León XIII erigió el Observatorio Astronómico, o Specola, hace ciento veinticinco años en los jardines del Vaticano. Que no se dijera que la Iglesia se desentendía de la ciencia. Sin embargo, los jesuitas que se dedicaban a las matemáticas y a la astronomía en el Colegio Romano venían trabajando en la observación del firmamento ya desde el siglo XVI, en la Torre de los Vientos, mandada construir por Gregorio XIII en el Vaticano, con el fin de articular el calendario gregoriano.

Desde entonces, la labor de la Compañía de Jesús en el campo de la astronomía ha sido memorable. Baste sólo con mencionar el hecho de que treinta y cinco cráteres de la Luna llevan el nombre de jesuitas. Aún en 2005, la Unión Astronómica Internacional bautizó un asteroide que se encuentra entre Marte y Júpiter, descubierto en 1988, con el nombre de Víctor L. Badillo, hijo de San Ignacio y director del Observatorio de Manila.

En 1906, Pío X nombró director de la Specola Vaticana al jesuita austriaco Johann Georg Hagen, director del Observatorio de la Universidad de Georgetown, en Washington, D.C. Era, en la línea de Alexandre Théophile Vandermonde y Heinrich August Rothe, un fenómeno en matemáticas. El Papa le encargó que continuase la obra del sacerdote barnabita Francesco Denza, a quien León XIII le había pedido que colaborase en la confección del mapa del cielo, un proyecto de gran envergadura propulsado desde Francia.
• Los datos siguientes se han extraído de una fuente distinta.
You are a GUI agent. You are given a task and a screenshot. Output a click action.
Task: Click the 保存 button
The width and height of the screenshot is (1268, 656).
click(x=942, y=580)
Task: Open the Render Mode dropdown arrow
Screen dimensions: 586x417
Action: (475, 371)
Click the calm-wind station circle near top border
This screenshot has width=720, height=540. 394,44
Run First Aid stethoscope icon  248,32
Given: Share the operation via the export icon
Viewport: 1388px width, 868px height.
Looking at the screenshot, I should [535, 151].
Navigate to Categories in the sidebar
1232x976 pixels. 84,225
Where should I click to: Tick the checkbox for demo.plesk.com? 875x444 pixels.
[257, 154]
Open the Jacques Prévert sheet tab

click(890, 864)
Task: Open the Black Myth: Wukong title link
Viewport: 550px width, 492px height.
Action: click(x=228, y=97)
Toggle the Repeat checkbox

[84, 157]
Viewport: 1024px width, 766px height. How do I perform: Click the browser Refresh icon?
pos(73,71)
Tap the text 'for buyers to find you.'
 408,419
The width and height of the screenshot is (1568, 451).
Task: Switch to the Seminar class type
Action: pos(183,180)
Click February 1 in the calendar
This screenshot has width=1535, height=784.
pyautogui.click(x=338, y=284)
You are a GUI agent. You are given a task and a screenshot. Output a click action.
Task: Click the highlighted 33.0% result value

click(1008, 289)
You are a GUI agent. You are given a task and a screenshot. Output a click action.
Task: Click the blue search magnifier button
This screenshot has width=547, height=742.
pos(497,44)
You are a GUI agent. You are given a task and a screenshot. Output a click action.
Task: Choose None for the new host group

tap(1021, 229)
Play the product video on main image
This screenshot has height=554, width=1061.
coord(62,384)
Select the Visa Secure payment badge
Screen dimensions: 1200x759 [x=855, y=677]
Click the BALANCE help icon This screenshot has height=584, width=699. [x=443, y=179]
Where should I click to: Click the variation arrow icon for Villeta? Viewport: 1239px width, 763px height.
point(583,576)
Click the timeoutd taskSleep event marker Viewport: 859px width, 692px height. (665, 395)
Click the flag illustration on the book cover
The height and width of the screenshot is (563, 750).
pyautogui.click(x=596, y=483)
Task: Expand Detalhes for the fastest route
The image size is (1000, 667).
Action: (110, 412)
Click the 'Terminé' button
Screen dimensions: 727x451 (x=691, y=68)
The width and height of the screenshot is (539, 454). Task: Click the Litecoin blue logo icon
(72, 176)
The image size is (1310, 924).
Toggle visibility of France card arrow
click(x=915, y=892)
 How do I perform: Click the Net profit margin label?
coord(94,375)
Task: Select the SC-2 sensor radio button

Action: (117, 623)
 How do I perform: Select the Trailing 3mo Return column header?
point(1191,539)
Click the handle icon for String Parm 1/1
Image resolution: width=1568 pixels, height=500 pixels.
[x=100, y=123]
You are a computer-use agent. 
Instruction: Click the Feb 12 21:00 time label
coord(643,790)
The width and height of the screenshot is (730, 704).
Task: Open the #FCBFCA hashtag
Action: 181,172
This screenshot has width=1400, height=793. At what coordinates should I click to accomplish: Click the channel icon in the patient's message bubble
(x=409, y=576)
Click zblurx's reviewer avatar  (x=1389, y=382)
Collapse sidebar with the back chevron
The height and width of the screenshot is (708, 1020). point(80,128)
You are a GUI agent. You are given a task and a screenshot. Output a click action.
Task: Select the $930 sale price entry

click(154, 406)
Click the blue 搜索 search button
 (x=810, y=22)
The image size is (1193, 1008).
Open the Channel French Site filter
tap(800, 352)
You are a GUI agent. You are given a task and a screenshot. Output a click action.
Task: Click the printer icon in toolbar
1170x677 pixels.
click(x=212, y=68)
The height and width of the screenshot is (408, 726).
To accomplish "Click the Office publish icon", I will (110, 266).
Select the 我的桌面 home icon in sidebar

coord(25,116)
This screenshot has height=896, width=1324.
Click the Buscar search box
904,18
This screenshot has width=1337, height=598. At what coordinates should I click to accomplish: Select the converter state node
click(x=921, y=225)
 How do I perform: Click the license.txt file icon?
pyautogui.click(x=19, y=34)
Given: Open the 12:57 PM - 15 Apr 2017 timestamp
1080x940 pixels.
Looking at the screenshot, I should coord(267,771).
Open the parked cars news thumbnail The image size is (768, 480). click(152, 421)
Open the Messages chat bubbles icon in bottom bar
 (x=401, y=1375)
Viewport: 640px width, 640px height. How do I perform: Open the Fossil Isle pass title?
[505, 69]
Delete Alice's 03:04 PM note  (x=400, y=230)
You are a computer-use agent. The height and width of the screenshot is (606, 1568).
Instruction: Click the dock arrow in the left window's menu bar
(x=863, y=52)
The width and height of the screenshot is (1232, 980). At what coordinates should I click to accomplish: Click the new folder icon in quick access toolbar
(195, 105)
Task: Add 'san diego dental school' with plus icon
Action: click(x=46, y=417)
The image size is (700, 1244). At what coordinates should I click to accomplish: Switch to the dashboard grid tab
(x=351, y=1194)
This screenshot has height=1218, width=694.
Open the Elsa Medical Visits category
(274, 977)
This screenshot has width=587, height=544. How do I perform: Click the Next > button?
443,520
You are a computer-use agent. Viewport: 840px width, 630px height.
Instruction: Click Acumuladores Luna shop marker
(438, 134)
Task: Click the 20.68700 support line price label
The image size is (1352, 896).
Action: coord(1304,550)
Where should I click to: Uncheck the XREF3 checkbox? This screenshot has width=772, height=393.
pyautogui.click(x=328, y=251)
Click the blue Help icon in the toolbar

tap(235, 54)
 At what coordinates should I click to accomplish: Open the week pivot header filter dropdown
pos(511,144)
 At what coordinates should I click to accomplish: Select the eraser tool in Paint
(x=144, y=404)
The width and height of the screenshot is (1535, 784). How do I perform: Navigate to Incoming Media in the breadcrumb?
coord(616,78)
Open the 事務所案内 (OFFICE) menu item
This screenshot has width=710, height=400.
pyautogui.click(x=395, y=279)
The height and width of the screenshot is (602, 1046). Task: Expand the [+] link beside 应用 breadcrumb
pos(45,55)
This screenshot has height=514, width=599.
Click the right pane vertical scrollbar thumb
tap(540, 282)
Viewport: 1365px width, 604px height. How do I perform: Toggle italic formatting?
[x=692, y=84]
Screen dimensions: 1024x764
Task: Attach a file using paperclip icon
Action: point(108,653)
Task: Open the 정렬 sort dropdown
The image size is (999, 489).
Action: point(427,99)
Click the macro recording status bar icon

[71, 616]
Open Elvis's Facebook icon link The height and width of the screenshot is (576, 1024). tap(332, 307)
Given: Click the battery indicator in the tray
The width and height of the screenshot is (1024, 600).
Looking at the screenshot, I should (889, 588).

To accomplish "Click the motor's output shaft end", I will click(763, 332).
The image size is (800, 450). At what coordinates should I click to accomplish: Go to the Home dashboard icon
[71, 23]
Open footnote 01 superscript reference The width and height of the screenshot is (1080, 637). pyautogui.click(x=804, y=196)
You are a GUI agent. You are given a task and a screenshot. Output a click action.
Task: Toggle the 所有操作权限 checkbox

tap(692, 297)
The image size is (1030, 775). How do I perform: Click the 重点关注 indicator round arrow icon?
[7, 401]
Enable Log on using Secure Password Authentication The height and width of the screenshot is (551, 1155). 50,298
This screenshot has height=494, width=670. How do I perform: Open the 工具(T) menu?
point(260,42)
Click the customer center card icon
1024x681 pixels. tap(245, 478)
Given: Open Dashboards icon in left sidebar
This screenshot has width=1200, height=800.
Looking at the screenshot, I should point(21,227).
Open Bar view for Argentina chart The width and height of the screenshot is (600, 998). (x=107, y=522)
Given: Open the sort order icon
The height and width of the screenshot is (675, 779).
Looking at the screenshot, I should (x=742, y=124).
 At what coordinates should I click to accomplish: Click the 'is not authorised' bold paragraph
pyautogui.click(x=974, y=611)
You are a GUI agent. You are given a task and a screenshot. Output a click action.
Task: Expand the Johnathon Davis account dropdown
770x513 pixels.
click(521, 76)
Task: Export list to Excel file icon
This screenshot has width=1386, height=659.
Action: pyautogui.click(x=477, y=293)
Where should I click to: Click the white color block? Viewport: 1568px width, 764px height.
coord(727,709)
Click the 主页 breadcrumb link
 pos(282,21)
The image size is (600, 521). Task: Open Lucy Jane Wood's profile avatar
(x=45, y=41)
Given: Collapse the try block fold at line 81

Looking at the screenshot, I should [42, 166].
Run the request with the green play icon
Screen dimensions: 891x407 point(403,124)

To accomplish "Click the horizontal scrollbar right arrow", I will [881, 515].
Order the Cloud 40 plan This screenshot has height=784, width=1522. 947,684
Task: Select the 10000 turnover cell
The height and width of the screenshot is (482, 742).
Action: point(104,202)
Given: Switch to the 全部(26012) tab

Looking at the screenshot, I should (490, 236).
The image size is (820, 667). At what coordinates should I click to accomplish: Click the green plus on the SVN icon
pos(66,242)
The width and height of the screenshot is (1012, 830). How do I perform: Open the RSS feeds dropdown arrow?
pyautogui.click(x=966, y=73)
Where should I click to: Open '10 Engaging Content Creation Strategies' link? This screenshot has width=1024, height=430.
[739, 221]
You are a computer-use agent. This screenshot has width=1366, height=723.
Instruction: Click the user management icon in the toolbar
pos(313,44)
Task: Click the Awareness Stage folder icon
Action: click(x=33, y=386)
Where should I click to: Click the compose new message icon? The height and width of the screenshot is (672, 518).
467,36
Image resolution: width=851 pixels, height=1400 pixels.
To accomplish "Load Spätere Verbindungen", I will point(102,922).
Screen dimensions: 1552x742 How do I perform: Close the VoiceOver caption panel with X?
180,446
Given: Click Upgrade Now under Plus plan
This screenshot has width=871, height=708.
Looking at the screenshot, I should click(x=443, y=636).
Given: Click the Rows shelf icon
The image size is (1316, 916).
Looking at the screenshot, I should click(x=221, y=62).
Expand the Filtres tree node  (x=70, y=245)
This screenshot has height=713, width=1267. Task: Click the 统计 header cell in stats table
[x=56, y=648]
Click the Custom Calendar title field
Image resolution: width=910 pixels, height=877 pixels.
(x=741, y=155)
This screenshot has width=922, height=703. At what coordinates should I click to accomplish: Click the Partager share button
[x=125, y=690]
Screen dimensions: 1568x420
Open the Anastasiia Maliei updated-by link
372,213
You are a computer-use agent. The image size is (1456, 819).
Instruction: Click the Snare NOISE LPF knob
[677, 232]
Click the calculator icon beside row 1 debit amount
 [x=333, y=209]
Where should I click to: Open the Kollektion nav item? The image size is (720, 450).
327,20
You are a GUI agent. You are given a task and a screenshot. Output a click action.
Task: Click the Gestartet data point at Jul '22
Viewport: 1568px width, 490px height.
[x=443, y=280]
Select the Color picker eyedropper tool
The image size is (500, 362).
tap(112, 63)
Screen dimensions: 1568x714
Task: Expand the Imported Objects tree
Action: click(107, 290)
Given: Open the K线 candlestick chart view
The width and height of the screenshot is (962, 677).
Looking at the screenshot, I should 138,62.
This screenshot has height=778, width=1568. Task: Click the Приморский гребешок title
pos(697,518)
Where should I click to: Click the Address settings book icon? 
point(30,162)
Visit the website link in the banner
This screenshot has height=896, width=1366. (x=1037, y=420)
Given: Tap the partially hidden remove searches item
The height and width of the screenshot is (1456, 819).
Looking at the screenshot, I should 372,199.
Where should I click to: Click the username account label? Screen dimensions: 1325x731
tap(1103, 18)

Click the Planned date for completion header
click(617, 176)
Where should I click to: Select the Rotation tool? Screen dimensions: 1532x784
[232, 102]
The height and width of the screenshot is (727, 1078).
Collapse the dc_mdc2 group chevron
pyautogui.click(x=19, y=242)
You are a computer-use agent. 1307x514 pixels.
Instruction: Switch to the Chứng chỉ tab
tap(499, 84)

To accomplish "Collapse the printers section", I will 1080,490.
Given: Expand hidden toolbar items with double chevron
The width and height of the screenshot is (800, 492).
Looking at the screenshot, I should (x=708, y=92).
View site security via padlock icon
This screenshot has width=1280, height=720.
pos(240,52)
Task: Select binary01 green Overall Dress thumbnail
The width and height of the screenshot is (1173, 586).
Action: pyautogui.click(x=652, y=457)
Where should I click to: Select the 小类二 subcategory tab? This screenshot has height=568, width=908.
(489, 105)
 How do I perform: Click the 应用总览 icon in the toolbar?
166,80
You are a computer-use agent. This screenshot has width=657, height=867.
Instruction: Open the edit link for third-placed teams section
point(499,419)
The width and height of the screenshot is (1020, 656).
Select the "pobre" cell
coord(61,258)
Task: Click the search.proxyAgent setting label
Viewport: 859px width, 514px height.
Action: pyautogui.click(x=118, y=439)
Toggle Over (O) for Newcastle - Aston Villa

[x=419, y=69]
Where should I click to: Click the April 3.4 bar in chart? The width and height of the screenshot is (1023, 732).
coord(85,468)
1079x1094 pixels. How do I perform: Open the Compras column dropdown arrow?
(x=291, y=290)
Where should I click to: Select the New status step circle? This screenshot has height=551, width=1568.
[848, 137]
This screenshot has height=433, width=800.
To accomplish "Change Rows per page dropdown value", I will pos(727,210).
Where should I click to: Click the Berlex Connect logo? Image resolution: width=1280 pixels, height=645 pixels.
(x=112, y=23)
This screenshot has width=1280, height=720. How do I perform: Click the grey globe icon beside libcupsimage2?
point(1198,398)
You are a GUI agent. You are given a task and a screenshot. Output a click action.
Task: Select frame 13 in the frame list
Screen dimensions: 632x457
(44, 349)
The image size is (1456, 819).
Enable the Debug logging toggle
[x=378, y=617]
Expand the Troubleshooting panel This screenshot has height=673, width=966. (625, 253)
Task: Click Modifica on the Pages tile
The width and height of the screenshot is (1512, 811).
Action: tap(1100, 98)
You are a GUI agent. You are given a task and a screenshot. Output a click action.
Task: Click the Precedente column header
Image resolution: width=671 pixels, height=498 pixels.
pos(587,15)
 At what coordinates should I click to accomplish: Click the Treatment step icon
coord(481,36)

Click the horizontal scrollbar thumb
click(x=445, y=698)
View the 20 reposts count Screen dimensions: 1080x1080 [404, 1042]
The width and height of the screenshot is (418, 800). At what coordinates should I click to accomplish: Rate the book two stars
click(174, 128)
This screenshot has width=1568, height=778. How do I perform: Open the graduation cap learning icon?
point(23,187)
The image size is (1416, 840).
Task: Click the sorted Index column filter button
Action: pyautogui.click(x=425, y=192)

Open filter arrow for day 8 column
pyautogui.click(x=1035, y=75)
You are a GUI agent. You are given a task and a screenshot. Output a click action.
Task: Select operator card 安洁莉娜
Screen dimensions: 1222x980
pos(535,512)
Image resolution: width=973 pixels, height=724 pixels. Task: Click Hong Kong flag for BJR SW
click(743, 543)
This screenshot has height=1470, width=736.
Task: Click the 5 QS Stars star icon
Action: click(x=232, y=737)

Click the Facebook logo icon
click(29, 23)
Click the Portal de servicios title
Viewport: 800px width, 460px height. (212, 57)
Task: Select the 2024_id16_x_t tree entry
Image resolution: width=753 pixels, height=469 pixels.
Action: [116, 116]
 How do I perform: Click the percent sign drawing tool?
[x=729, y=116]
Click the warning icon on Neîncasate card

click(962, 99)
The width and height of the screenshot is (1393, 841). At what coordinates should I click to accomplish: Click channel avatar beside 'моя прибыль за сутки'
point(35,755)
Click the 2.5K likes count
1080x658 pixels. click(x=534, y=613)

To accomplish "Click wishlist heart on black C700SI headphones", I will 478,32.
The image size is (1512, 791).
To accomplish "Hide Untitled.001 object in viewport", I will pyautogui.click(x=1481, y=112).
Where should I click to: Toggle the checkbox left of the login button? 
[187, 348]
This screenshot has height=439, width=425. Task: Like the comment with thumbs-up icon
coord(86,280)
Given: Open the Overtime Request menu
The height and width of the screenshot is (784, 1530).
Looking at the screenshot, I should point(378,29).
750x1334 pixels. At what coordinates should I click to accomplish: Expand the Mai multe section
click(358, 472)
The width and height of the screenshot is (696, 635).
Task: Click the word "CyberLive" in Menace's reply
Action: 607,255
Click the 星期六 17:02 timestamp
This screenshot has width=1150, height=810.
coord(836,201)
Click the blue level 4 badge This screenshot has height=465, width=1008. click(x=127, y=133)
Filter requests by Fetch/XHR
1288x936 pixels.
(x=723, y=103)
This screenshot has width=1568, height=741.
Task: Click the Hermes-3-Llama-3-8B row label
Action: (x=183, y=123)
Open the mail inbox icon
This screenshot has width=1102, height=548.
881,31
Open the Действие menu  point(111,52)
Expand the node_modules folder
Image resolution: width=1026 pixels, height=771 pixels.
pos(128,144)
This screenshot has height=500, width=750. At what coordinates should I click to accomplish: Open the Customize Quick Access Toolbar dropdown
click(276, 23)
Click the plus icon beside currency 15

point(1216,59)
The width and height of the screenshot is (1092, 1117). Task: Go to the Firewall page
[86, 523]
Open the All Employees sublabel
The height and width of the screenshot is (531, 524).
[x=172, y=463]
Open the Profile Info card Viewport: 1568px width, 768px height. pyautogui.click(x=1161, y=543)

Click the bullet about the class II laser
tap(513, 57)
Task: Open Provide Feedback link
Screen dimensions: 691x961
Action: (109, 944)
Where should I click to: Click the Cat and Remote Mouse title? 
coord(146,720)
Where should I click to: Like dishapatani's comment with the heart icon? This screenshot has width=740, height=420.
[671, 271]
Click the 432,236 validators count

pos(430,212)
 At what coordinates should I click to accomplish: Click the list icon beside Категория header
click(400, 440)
El Papa Pecci quiso que la Santa Sede estuviese presente en las reuniones de astrónomos que, organizadas por el Observatorio de París y la Academia de Ciencias, tuvieron lugar en la Ciudad de la Luz con el propósito de establecer el modo de elaborar el índice de las estrellas y marcar la posición en la que se hallan en el firmamento. El primer boletín con las conclusiones fue publicado en 1887: "Congrès astrophotographique international tenu à l'Observatoire de Paris pour le levé de la Carte du ciel".

Para desarrollar el trabajo con mayor eficacia y amplitud, Hagen solicitó que le asignasen ayudantes, y que fuesen mujeres, pues en los observatorios de Inglaterra había conocido a algunas sumamente competentes por su rigor en las mediciones astrales. El Vaticano, como solía hacer entonces, acudió a los superiores de congregaciones religiosas, y le fueron enviadas dos monjas, primero, y otras dos, después, del convento de Maria Bambina, que estaba cerca del lugar en el que habrían de desempeñar su cometido. Llegaron a clasificar y establecer la posición de casi quinientas mil estrellas, lo cual ha sido de máxima importancia para que sucesivas investigaciones acerca del espacio sidéreo pudieran avanzar a partir de datos exactos y referencias seguras.

Estas religiosas trabajaron en el Observatorio Vaticano desde 1910 hasta 1921, pero, con el paso del tiempo, se fue perdiendo el recuerdo de sus nombres. Ahora, el jesuita Sabino Maffeo los ha encontrado en el archivo del Observatorio: Emilia Ponzoni, Regina Colombo, Concetta Finardi y Luigia Panceri. Y ha sido la periodista Carol Glatz, de Catholic News Service, la que ha dado publicidad al hallazgo, pues considera que, de este modo, el mundo sabrá de la impagable contribución científica realizada por ellas en el silencio y el ocultamiento, sin buscar honores, ni reconocimiento, ni pretender otra cosa que no fuera la de realizar con diligencia la labor confiada.

Es lo que el dominico Bartolomé de Medina, teólogo de Salamanca en el siglo XVI, pedía encarecidamente, cuando estaba para morir, al también dominico Domingo Báñez, quien le habría de suceder en la prestigiosa cátedra de Prima: "Estudie y trabaje como es razón, y no repare en que le ha de faltar la salud, y que se ha de morir en breve, que muertes semejantes, tan en servicio de su Orden y de la Iglesia católica, muy gloriosas son".

Dice un salmo: "El Señor cuenta el número de las estrellas, a cada una la llama por su nombre." La cifra es inimaginable. Las monjas de la Specola Vaticana escrutaban cada noche el firmamento para identificarlas, medir su brillo, calibrar sus dimensiones, asegurar su posición, calcular la distancia e imponerles un nombre que sólo ellas conocerían: "Tú no eres aquella otra", se dirían para sí, mientras se deleitaban en esa armonía celeste que fascinaba a los pitagóricos e impelía al salmista a preguntar a Dios, creador del cielo, la luna y las estrellas: "Ma enosh ki tizkerenu" (¿Qué es el hombre para que te acuerdes de él?).